We ended our cruise in Bilbao. Great, beautiful city.
We arrived early in the morning like in London. We stayed at a Holiday Inn Express near the airport since we were flying to Amsterdam the next day. I think we got ripped off by the taxi driver from the ship to the hotel. The front desk clerk Alexander worked hard to quickly get us a room quickly.
It is the heart and western edge of Basque country. It is estimated that Basque culture has been around 40,000 years. Of all the ports we visited, I would love to come back and stay a few days in three of them: Brugges, Honfleur, and Bilbao. La Rochelle, Bordeaux, and Santander were enjoyable, but did not leave me with a huge desire to return. We couldn’t visit Port St. Peter due to rough seas.
Now, I know that I didn’t have much nice to say about Brest. But I have an update. We met a couple from South Carolina on the ship who told us they had a wonderful time in Brest. What did we miss?
I mentioned earlier that the ship shuttle dropped us off in the deserted downtown on Saturday morning. Unbeknownst to us, if you take a steep 25-minute walk down to the water, there are shops, restaurants, etc. The couple we met only learned about this by asking a local where to go. If that is the case, the issue I have then is, why didn’t the ship shuttle drop us off there? It sems that in every port, the shuttle could drop us off wherever they want. I felt sorry for the older people who would’ve had to walk down to the water, then climb back up to catch the shuttle back to the ship. Not a good move Oceania.
So Brest is probably fine if you go to the right place.
About Bilbao:
In the 2nd century, Bilbao was part of the Roman empire, the Romans really didn’t govern it much because of the mountainous terrain. Christian missionaries came to the region in the 3rd century to convert local tribes.
After the fall of the Western Roman Empire, the Basque region, including Bilbao, largely resisted the barbarian Visigoths, maintaining their language (Euskara) and culture.
The Muslims conquered most of Spain in 711, but it had little impact in the Basque region because of the hills. So the Basque country remained a Christian stronghold and a refuge for Christians fleeing the Muslims.
Bilbao became an official city in June 1300. The name “Bilbao” comes from the Basque words bil (hill) and bao (river). Like Santander, Bilbao became a stop for pilgrims walking the Camino de Santiago.

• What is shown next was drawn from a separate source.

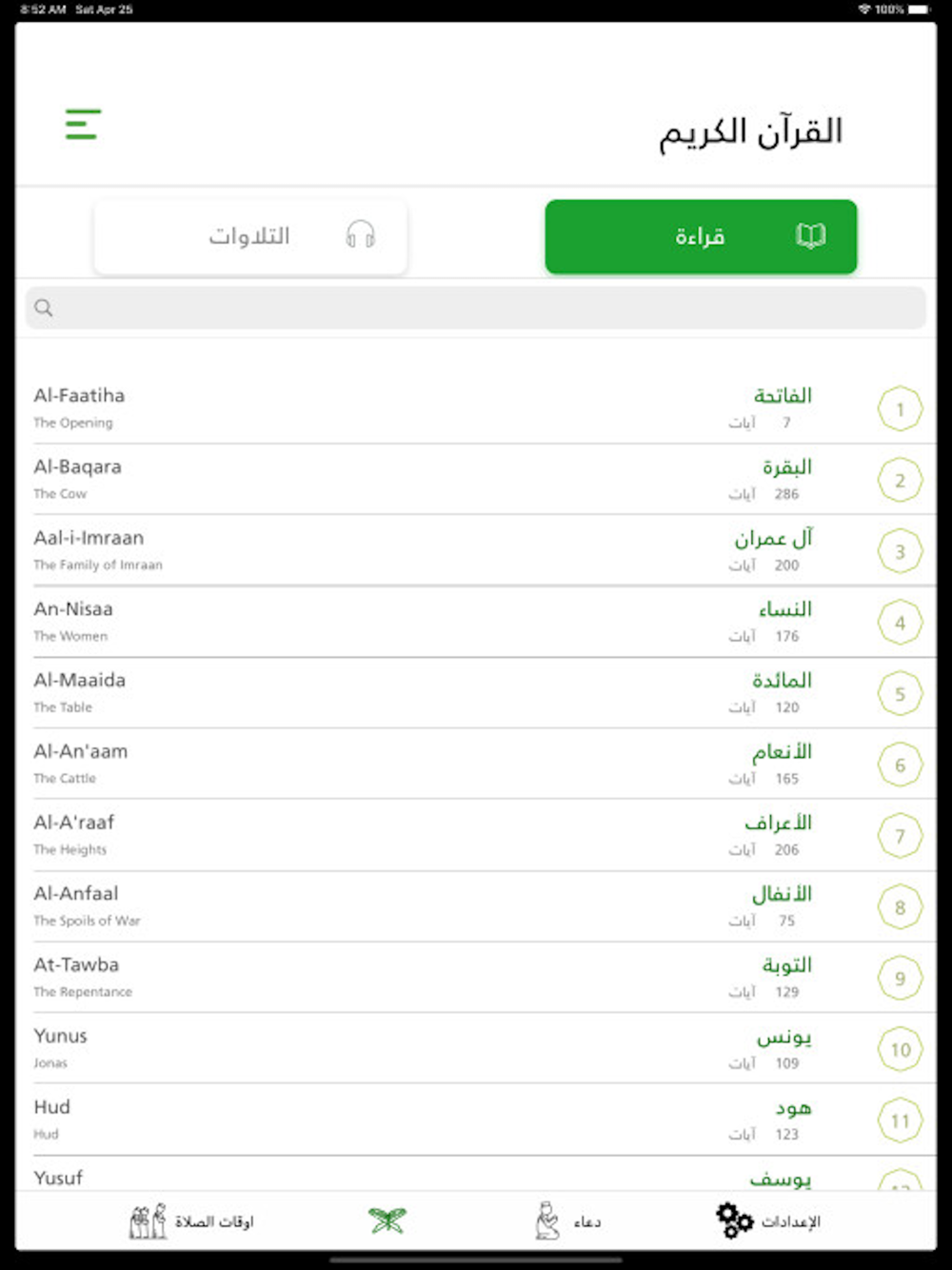Focus the surah search field
This screenshot has width=952, height=1270.
click(476, 308)
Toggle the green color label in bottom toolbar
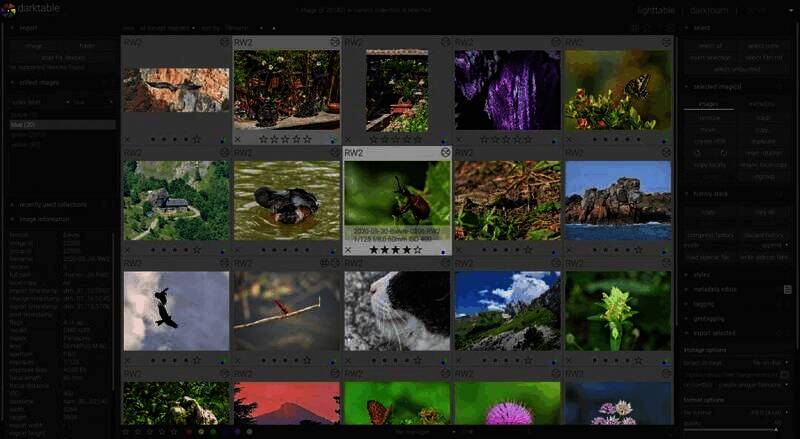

During the Spanish Civil War, Bilbao was anti-Franco (unlike Santander) and suffered heavy bombing. The city fell to Franco’s Nationalist forces in June 1937, leading to the repression of Basque culture under Franco’s dictatorship (1939–1975). Franco banned the Euskara language. Of course, that infuriated the Basque people.
Bilbao is surrounded by lush green hills. I love northern Spain because it’s so green. Very similar to Ireland.
We took a foodie tour to get pinchos (not tapas). Miguel showed up as our guide wearing a Black Sabbath T-Shirt. We were the only two people on the tour: which be either a positive or negative experience. Several years ago, when we were in Seville, Spain, our tour guide showed up in a 12-person van with a driver. We were the only people on the tour. It was a great experience because we were given such special attention.
In my opinion, Miguel was not as good. He was of Basque heritage. And normal for a Basque in the sense that he did not see himself as Spanish. There were no Spanish flags flying around, only Basque flags. He explained how the independent Basques are autonomous; they teach their own language, run their own medical system, and don’t send money to Madrid like the rest of the regions in Spain.
The tour was not as good as expected because we visited only two restaurants, he seemed in a hurry and bored at times, and he ended the tour an hour early. I’m sure he could have figured out how to spend more time with us. However, it was fun to walk around the Old Town of Bilbao on such a great weather day. Interesting observation in Europe: The restaurants, cafes, bars, etc. are continuously filled with people engaging in something new: Conversation. Hardly anyone in a group at a table was staring at their cell phone. People seem to like talking to each other. Maybe we should try it in the U.S.
Our biggest disappointment was the visit to St. James Cathedral—or should I say, lack of visit. When we attempted to enter the church to pray, the lady guarding the place wanted 10 euros per person to enter—even though there was a sign that said, “For those entering to pray, there is no charge.” She told us that the sign didn’t refer to RIGHT NOW. We were not happy. Took the bus back to the airport, and then the shuttle to the hotel.